Le tourisme au Liban paie un lourd tribut au conflit syrien
Les plages, les sites archéologiques romains ou phéniciens, les souks, les palais et les folles nuits beyroutines… n’attirent plus les riches touristes du Golfe ni les expatriés.
Les six monarchies pétrolières du Golfe ont appelé à l'unisson leurs citoyens – qui représentent quelque 65% des touristes – à la plus grande des prudences, donc à éviter le Liban pour des raisons de sécurité. Bilan des courses, une fréquentation qui s’est effondrée de 80% en juin sur un an.
Des images de violences
Et ce ne sont pas les images qui passent en boucle sur le petit écran qui vont les inciter à revenir. Le week-end du 22-23 juin 2013, par exemple, les télévisions ont largement couvert les affrontements entre l'armée libanaise et des islamistes radicaux à Saïda, l'antique Sidon. De quoi faire passer cette ville méridionale connue pour sa citadelle maritime, ses souks et son musée du savon, pour un haut lieu du terrorisme.

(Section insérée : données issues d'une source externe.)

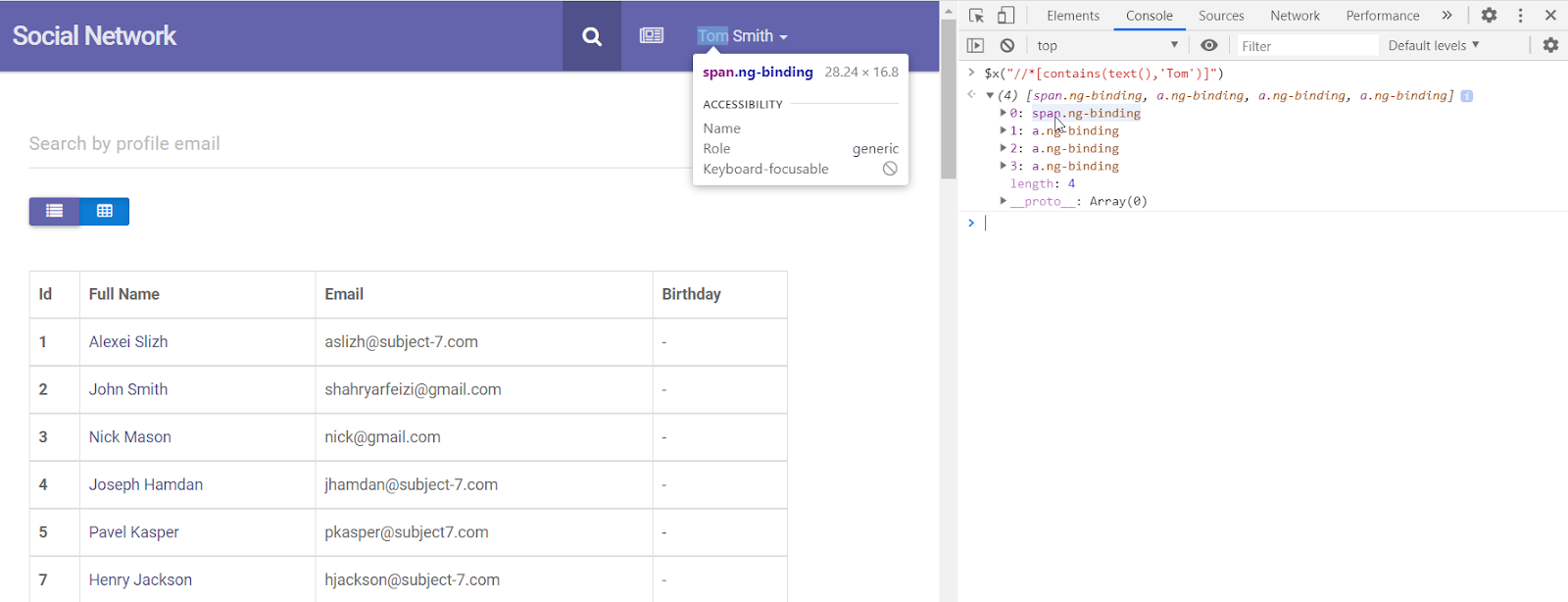Screen dimensions: 1568x602
Task: Open DevTools settings gear in the tab bar
Action: (x=1489, y=16)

Idem au nord, où Tripoli est désormais plus connue pour les violences sporadiques entre partisans (sunnites) et opposants (chiites du Hezbollah et alaouites) de la rébellion syrienne que pour sa citadelle croisée et son souk antique. Dernières en date entre les deux camps, le 29 juin.
A Baalbeck, située dans la plaine de la Bekaa, les festivaliers ont fui les remarquables vestiges romains, où se déroule chaque année un célèbre festival lyrique. En cause, des tirs de roquettes attribués aux rebelles syriens, en représailles à l'engagement militaire du Hezbollah aux côtés du régime de Bachar al-Assad. Baalbeck est le fief historique du mouvement chiite.
A part Beyrouth, Byblos ou Jounieh (ces deux dernières sont situées en zone chrétienne), qui résistent à la morosité ambiante, les autres villes sont touchées de plein fouet par la désertion touristique.
Des chiffres d'affaires en chute libre
Pierre Achkar, le président du syndicat des hôteliers du Liban, estime que «300 établissements touristiques ont fermé leurs portes depuis le début de l'année».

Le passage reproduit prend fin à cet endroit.